Item 2. IDENTITY AND BACKGROUND
(a) Aspect Resources LLC ("Aspect")
(b) State of Organization: Colorado
Address: 511 16th Street, Suite 300
Denver, Colorado 80202
(c) Principal Business Activity: Oil and gas exploration.
(d)-(e) During the last five years, Aspect has neither been convicted in
a criminal proceeding (excluding traffic violations and similar
misdemeanors) nor been a party to a civil proceeding of a judicial
or administrative body of competent jurisdiction which, as a result
of such proceeding, rendered it subject to a judgment, decree or
final order enjoining future violations of, or prohibiting or
mandating activities subject to, Federal or state securities laws or
finding any violation with respect to such laws.
(f) Not Applicable.
Item 3. SOURCE AND AMOUNT OF FUNDS OR OTHER CONSIDERATION
Of the 4,661,856 shares of Common Stock owned by Aspect:
(i) 4,203,106 shares were issued pursuant to an Acquisition
Agreement and Plan of Exchange, dated as of January 19, 1998,
among the Company, Aspect and Esenjay Petroleum Corporation
(the "Acquisition Agreement"). The shares of Common Stock
issued pursuant to the Acquisition Agreement were issued in
exchange for interests in oil and gas exploration projects.
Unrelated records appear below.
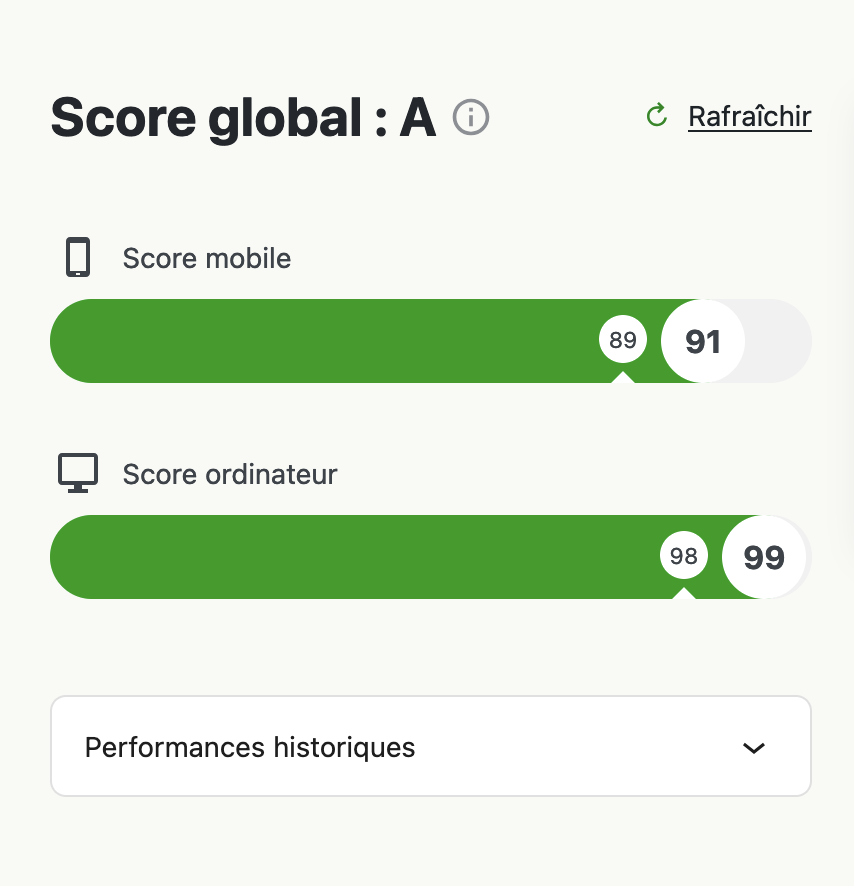The width and height of the screenshot is (854, 886).
Task: Click the grey unfilled end of mobile bar
Action: [777, 341]
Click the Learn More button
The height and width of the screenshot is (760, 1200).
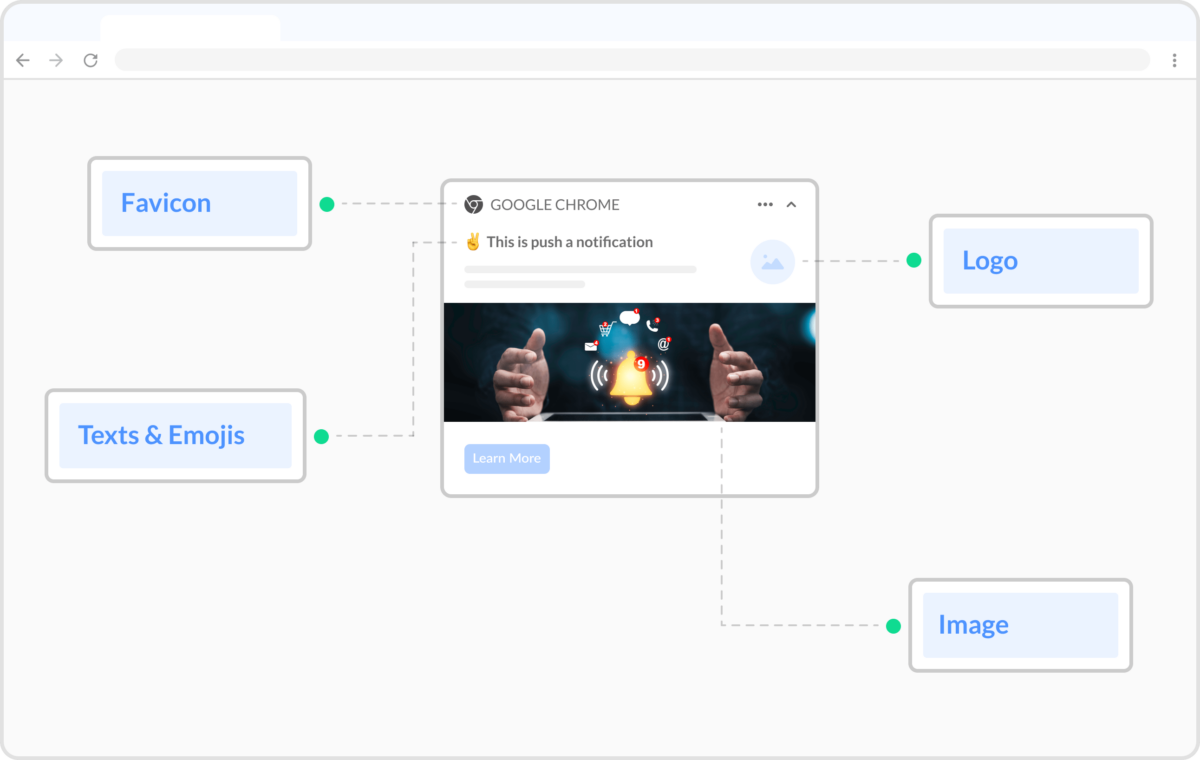coord(507,458)
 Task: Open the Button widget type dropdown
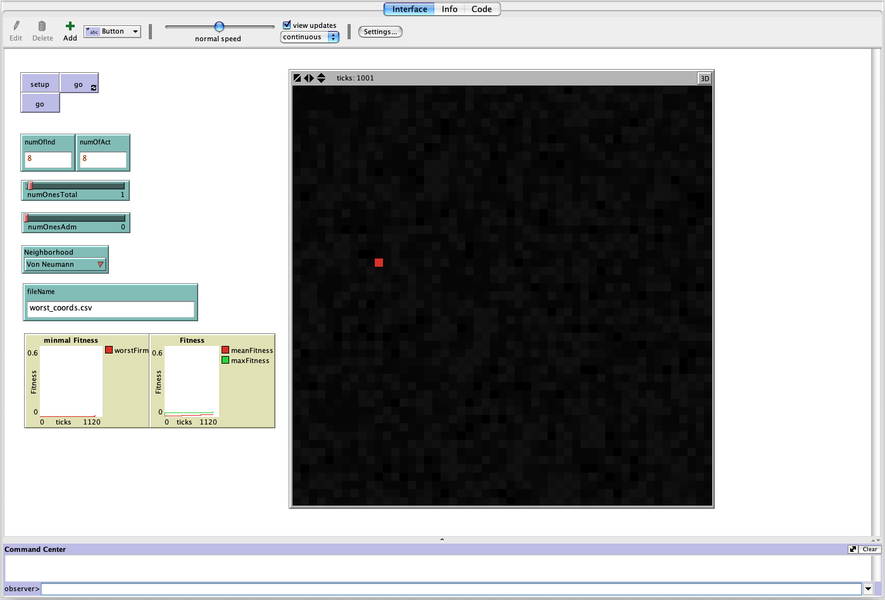click(x=112, y=31)
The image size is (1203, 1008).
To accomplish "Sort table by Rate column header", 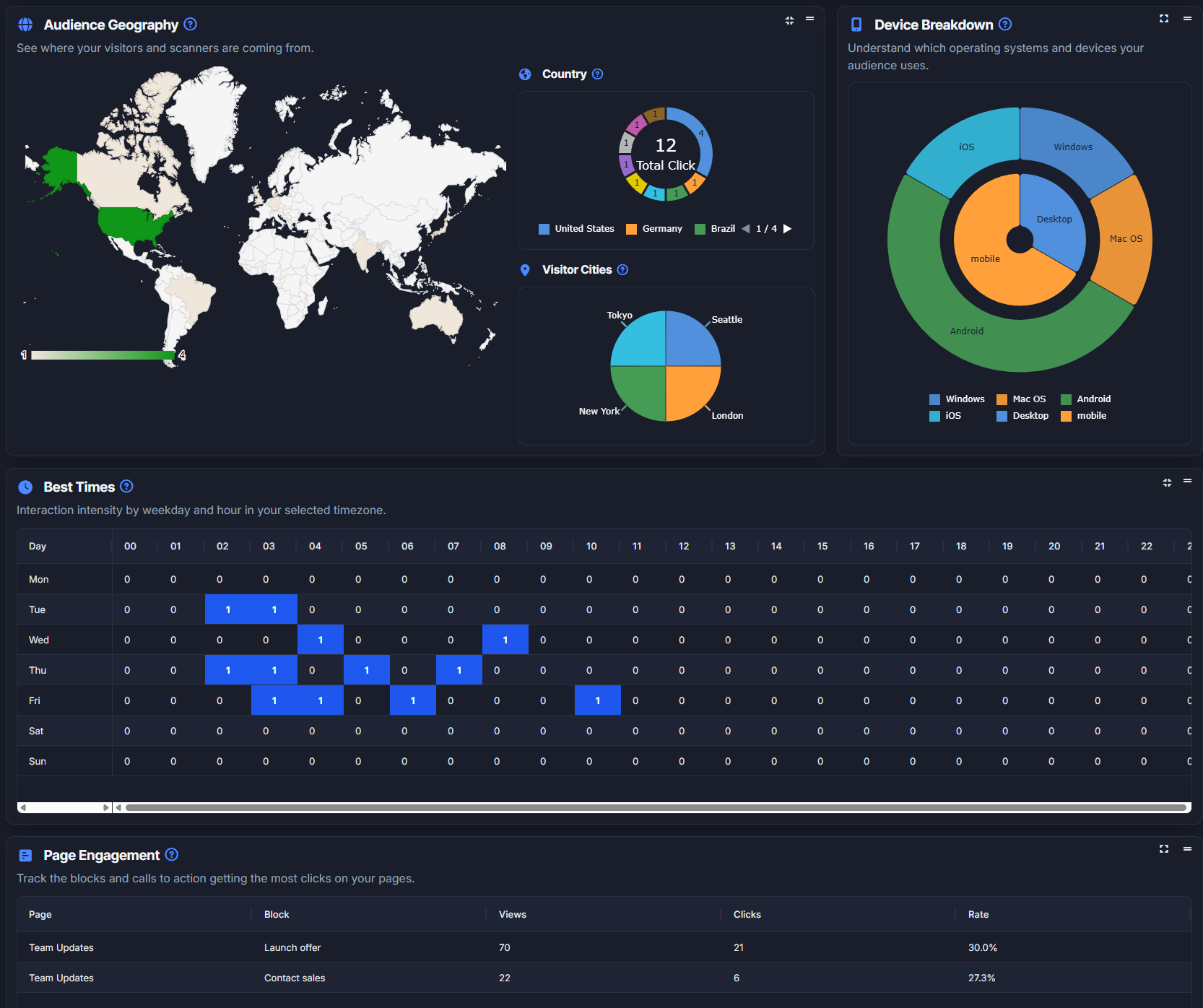I will click(x=978, y=914).
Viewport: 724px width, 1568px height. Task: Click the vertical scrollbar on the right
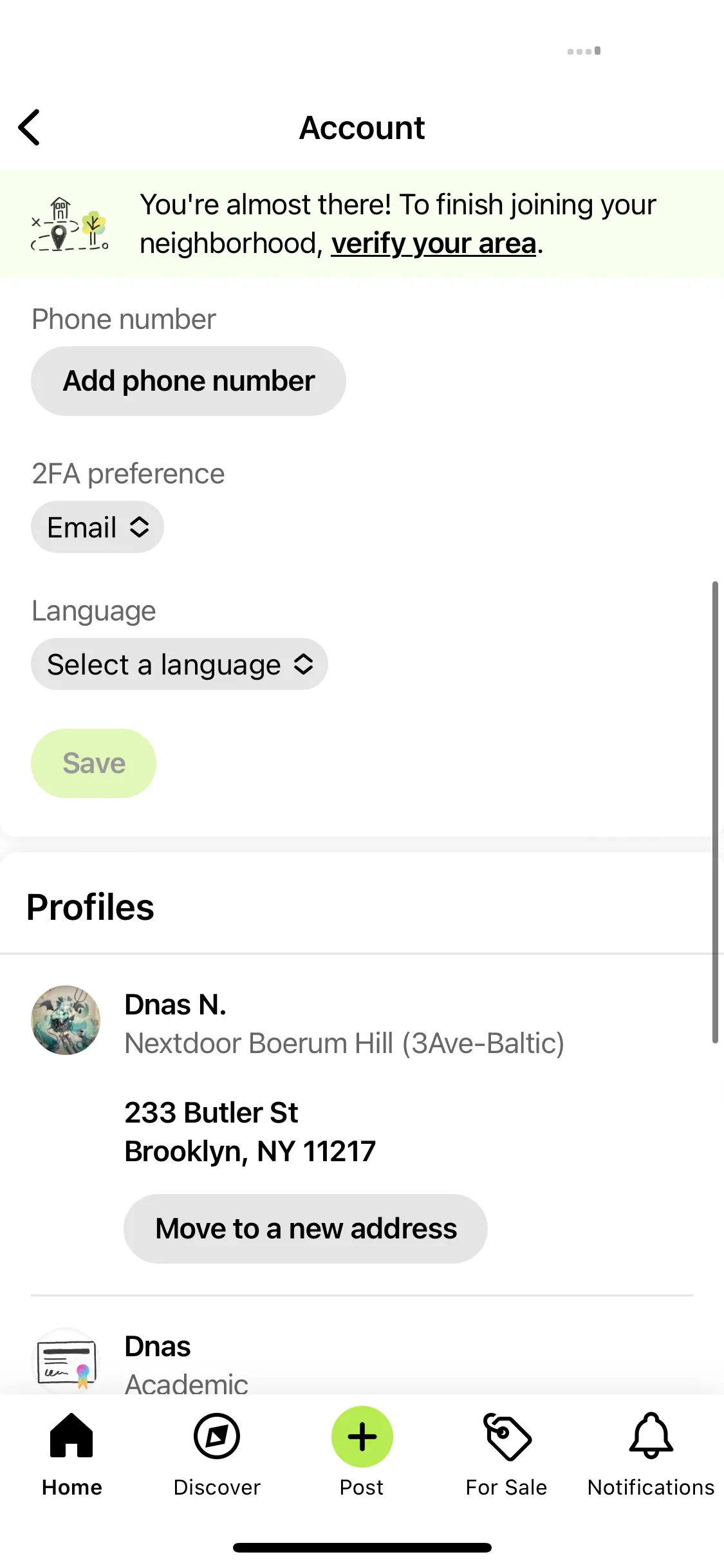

(ii) 18,750 shares are issuable upon the exercise of warrants
issued to Aspect in connection with certain financing
transactions.
(iii) 165,000 shares of Common Stock were purchased by Aspect on
July 21, 1998 by Aspect in a public offering of Common Stock
by the Company. The aggregate purchase price for such shares
was $660,000. Aspect purchased such shares using its working
capital.
<PAGE>
Esenjay Exploration, Inc. Page 4 of 6 Pages
SCHEDULE 13D/A-2 October 5, 1999
(iv) 275,000 shares of Common Stock were purchased by Aspect on
September 15, 1999 in a private transaction. The aggregate
purchase price for such shares was $550,000. Aspect purchased
such shares using its working capital.
Item 4. PURPOSE OF TRANSACTION
Aspect acquired its Common Stock in connection with those transactions
detailed at Item 3.
Aspect has no plans or proposals that would result in any of the events or
outcomes listed in (a) through (j) of this Item 4. However, as a result of the
consummation of the transactions contemplated by the Acquisition Agreement, the
following events or results have occurred:
(a) Not Applicable.
(b) The Company changed its state of incorporation from Oklahoma to
Delaware through a merger of the Company into a wholly owned
Delaware subsidiary.
(c) Not Applicable.
(d) The Company held a special meeting of its shareholders (the
"Special Meeting") on May 14, 1998 at which seven directors were
elected. Such directors were David W. Berry, Alex M. Cranberg,
Michael E. Johnson, Charles J. Smith, Alex P. Campbell, William
D. Dodge and Jack P. Randall. In addition, at the board of
directors meeting following the Special Meeting, the board of
directors filled a vacancy in the board with Hobart A. Smith.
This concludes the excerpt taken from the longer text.